Victoriametrics: Query occasionally returns incorrect empty response

Created on 24 Mar 2020  路  11Comments  路  Source: VictoriaMetrics/VictoriaMetrics

Describe the bug
I am using promxy to do alerting from victoriaMetrics. Occasionally, my promxy alerts incorrectly toggle from firing to resolved, because victoriaMetrics incorrectly returns an empty response to the promxy query.

To Reproduce
I used mitmproxy to catch these errors. They occur quite infrequently, however this is the POST request.
Endpoint:
http://my_vm_host:28401/api/v1/query?nocache=1
Body:

nocache: 1
query:   cvpdnSystemSessionTotal{category="l2tp",device_id=~"3662|1601",instance="l2tp"}
time:    1585039226.312

Expected behavior
Here is the expected response:

 {
  "status":"success","data": {
    "resultType":"vector","result":[ {
      "metric": {
        "__name__":"cvpdnSystemSessionTotal","category":"l2tp","device_id":"1601","instance":"l2tp"
      }
      ,"value":[1585039226.312,"0"]
    }
    , {
      "metric": {
        "__name__":"cvpdnSystemSessionTotal","category":"l2tp","device_id":"3662","instance":"l2tp"
      }
      ,"value":[1585039226.312,"1"]
    }
    ]
  }
}

and here is the occasional, incorrect response:

 {
  "status":"success","data": {
    "resultType":"vector","result":[]
  }
}

It still returns a 200 OK, and there are no errors generated in the logs.

Screenshots
Here is a screenshot of the mitmproxy logs.

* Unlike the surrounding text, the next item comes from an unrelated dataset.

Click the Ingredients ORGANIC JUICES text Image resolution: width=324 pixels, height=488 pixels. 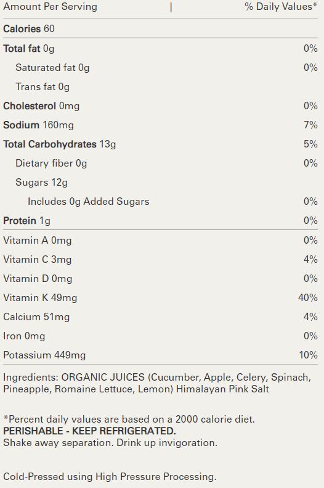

The two erroneous responses are circled in red.
image

Version
victoria-metrics-20200311-020925-tags-v1.34.3-0-gcdf70b79

Used command-line flags

flag{name="bigMergeConcurrency", value="0"} 1
flag{name="dedup.minScrapeInterval", value="0s"} 1
flag{name="deleteAuthKey", value="secret"} 1
flag{name="enableTCP6", value="false"} 1
flag{name="envflag.enable", value="false"} 1
flag{name="fs.disableMmap", value="false"} 1
flag{name="graphiteListenAddr", value=""} 1
flag{name="http.disableResponseCompression", value="false"} 1
flag{name="httpAuth.password", value="secret"} 1
flag{name="httpAuth.username", value=""} 1
flag{name="httpListenAddr", value=":8428"} 1
flag{name="import.maxLineLen", value="104857600"} 1
flag{name="influxListenAddr", value=""} 1
flag{name="influxMeasurementFieldSeparator", value="_"} 1
flag{name="influxSkipSingleField", value="true"} 1
flag{name="insert.maxQueueDuration", value="1m0s"} 1
flag{name="loggerFormat", value="default"} 1
flag{name="loggerLevel", value="INFO"} 1
flag{name="loggerOutput", value="stderr"} 1
flag{name="maxConcurrentInserts", value="96"} 1
flag{name="maxInsertRequestSize", value="33554432"} 1
flag{name="maxLabelsPerTimeseries", value="30"} 1
flag{name="memory.allowedPercent", value="100"} 1
flag{name="metricsAuthKey", value="secret"} 1
flag{name="opentsdbHTTPListenAddr", value=""} 1
flag{name="opentsdbListenAddr", value=""} 1
flag{name="opentsdbhttp.maxInsertRequestSize", value="33554432"} 1
flag{name="pprofAuthKey", value="secret"} 1
flag{name="precisionBits", value="64"} 1
flag{name="promscrape.config", value=""} 1
flag{name="promscrape.disableCompression", value="false"} 1
flag{name="promscrape.fileSDCheckInterval", value="1m0s"} 1
flag{name="promscrape.maxScrapeSize", value="16777216"} 1
flag{name="search.cacheTimestampOffset", value="5m0s"} 1
flag{name="search.disableCache", value="false"} 1
flag{name="search.latencyOffset", value="30s"} 1
flag{name="search.logSlowQueryDuration", value="5s"} 1
flag{name="search.maxConcurrentRequests", value="16"} 1
flag{name="search.maxExportDuration", value="720h0m0s"} 1
flag{name="search.maxLookback", value="0s"} 1
flag{name="search.maxPointsPerTimeseries", value="30000"} 1
flag{name="search.maxQueryDuration", value="2m0s"} 1
flag{name="search.maxQueryLen", value="16384"} 1
flag{name="search.maxQueueDuration", value="10s"} 1
flag{name="search.maxTagKeys", value="secret"} 1
flag{name="search.maxTagValues", value="100000"} 1
flag{name="search.maxUniqueTimeseries", value="1000000"} 1
flag{name="search.resetCacheAuthKey", value="secret"} 1
flag{name="selfScrapeInterval", value="0s"} 1
flag{name="smallMergeConcurrency", value="0"} 1
flag{name="snapshotAuthKey", value="secret"} 1
flag{name="storageDataPath", value="victoria-metrics-data"} 1
flag{name="tls", value="false"} 1
flag{name="tlsCertFile", value=""} 1
flag{name="tlsKeyFile", value="secret"} 1
flag{name="version", value="false"} 1
bug

Most helpful comment

I wanted to put everyone out of their misery. After several days of testing i believe we have a winner! minStalenessInterval was indeed the solution to all of our problems.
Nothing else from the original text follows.